作業内容
(1) 古墳に関する抜粋によれば、墳長が200mを超える巨大前方後円墳は何基あり、そのうち近畿にあるのは何基ですか。
(2) 下記の記録をすべて修正し、「Advanced Settings」を「Advanced Options」に置き換えてください。それ以外の箇所は変えず、画像は解答から除いてください。

ページ抜粋
:::
古墳の周濠=溜池説は成り立つか?
前方後円墳の特徴
古墳は、古代の王など身分の高い人のお墓です。埋葬施設がありますから、墓であることは間違いありません。
墳長が200mを超える巨大前方後円墳は41基あります。うち37基が近畿です。巨大前方後円墳は、出土した円筒埴輪の様式によって、図表1のような順番でつくられたと考えられています(古墳前期の実年代は僕の説によります)。
図表1
前方後円墳は、その形でヤマト王権との同盟関係を、その規模や副葬品で身分を表していると考えられています。
考古学の重鎮である白石太一郎さんと広瀬和雄さん(ともに歴博)は以下のように述べています。
古墳をつくるためには大勢の人たちが長い期間にわたって動員されたでしょう。図表1を見てもわかるとおり、特に4世紀後半~5世紀初めには巨大前方後円墳の造営が相次ぎました。
人々はどうやってモチベーションを維持したのでしょうか。リーダーへの敬愛・服従の念だったのでしょうか。祖先崇拝や祭祀がそれだけ重視されていたのでしょうか。
図表2
実は、古墳は墓だという事実に加え、古墳の周濠[しゅうごう=墳丘の周りのお堀]は溜池[ためいけ]としても機能していたのではないかという説があります。主に農業土木の研究者から提唱されています。
歴史家の小名木善行[おなぎ・ぜんこう]さんも同じ説を唱えています(YouTube「古墳時代という嘘 〜実は墓ではなかった!?〜」(目からウロコの日本の歴史2-3、2015年)、約15分))。
:::
(データ一覧)
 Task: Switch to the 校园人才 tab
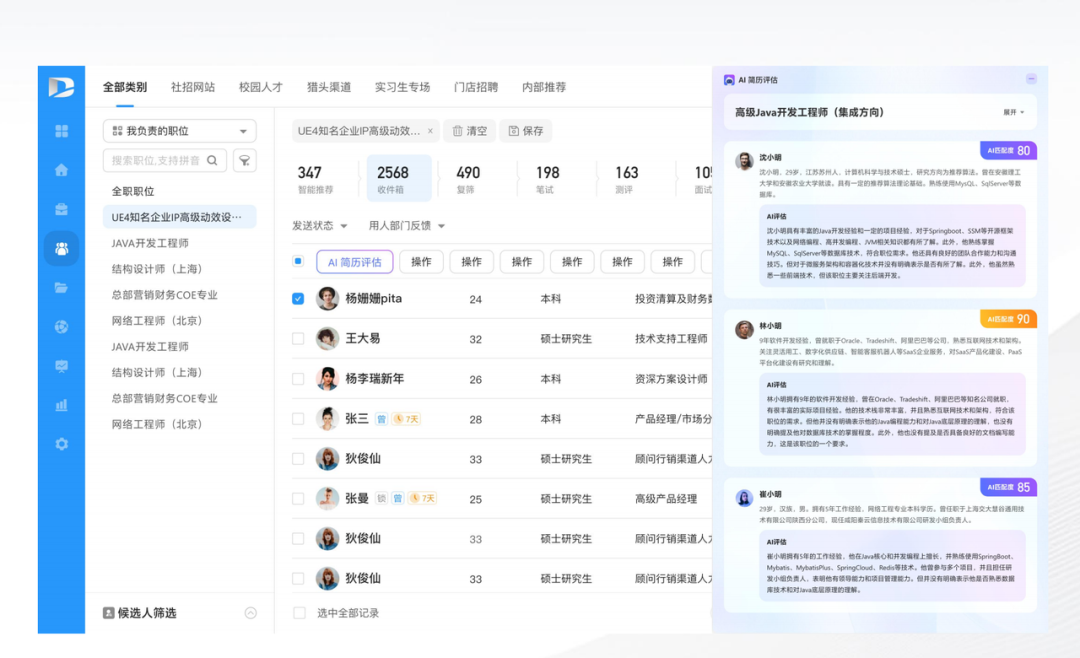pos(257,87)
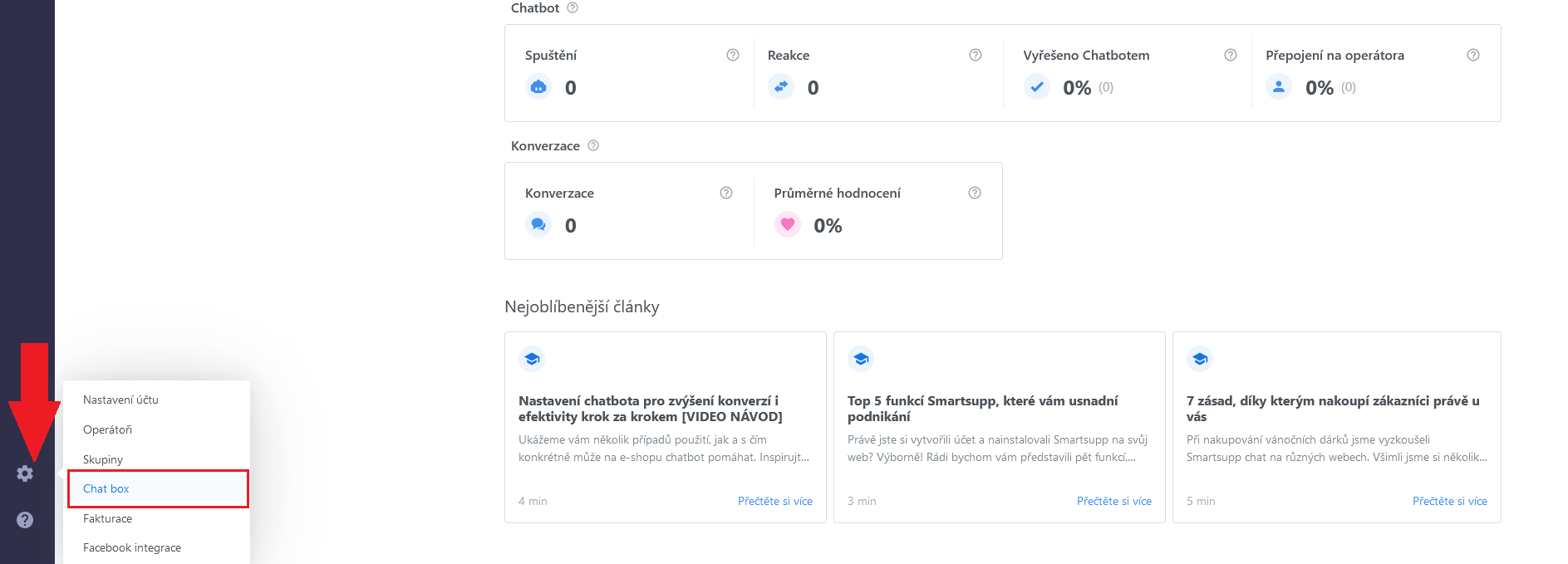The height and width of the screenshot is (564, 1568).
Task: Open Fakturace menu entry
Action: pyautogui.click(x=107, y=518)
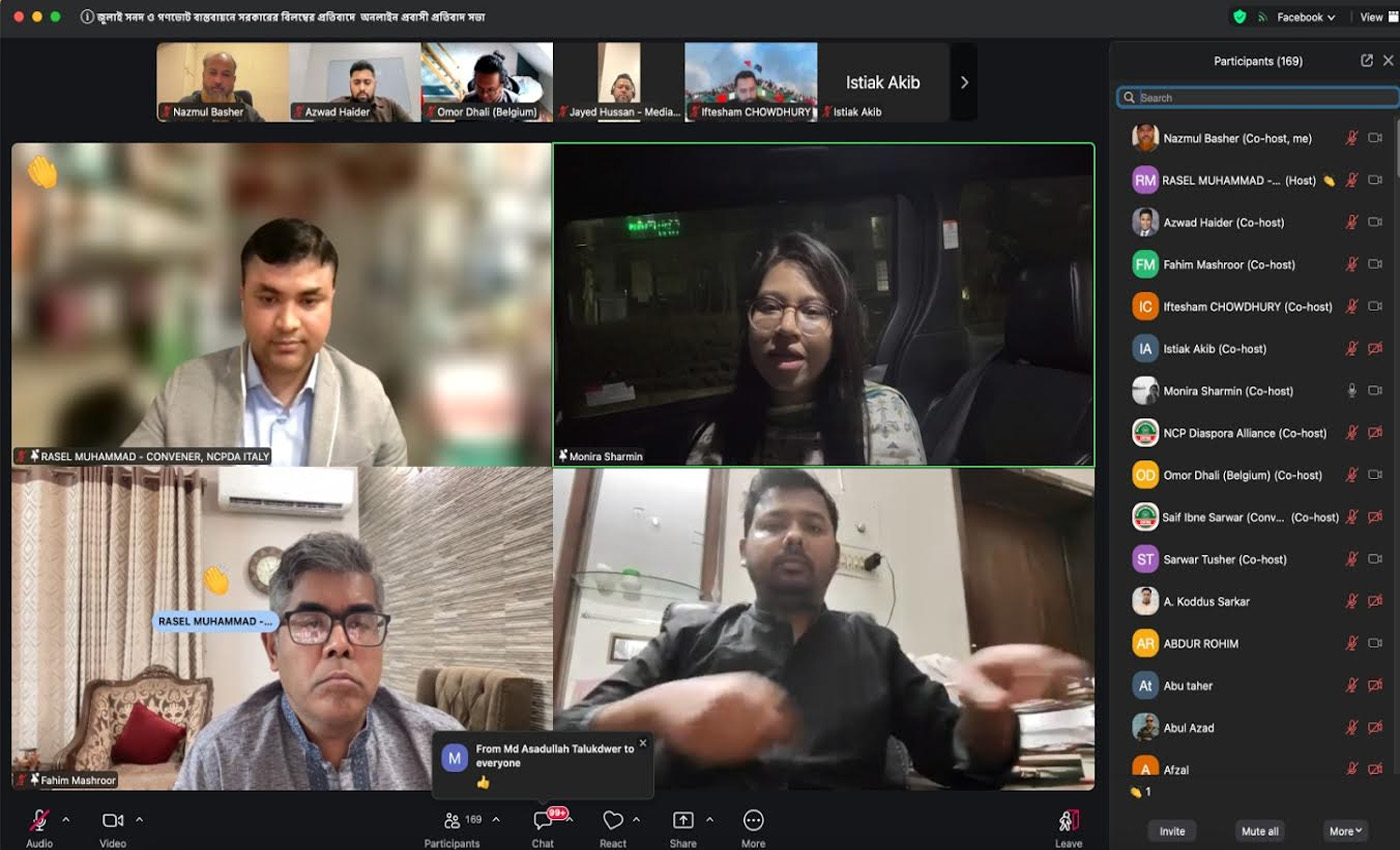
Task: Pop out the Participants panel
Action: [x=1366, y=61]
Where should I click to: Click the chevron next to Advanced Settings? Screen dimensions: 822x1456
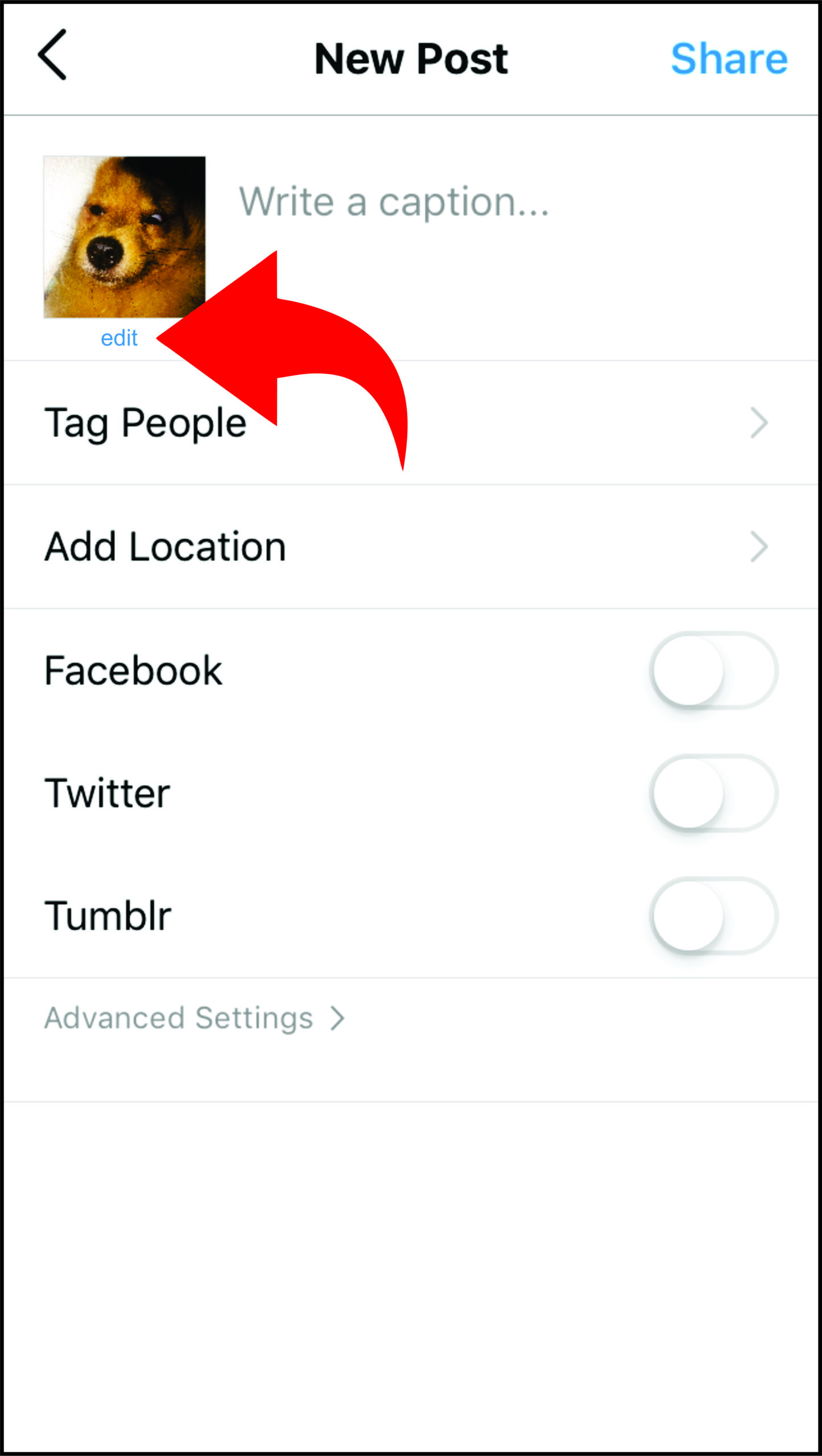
:::
各作業の解答
(1) 41基あり、そのうち37基が近畿にあります。

(2)
 Task: Switch to the 校园人才 tab
pos(257,87)
The height and width of the screenshot is (564, 1568).
Task: Open Fakturace menu entry
Action: pyautogui.click(x=107, y=518)
Task: Pop out the Participants panel
Action: [x=1366, y=61]
Where should I click to: Click the chevron next to Advanced Options? Screen dimensions: 822x1456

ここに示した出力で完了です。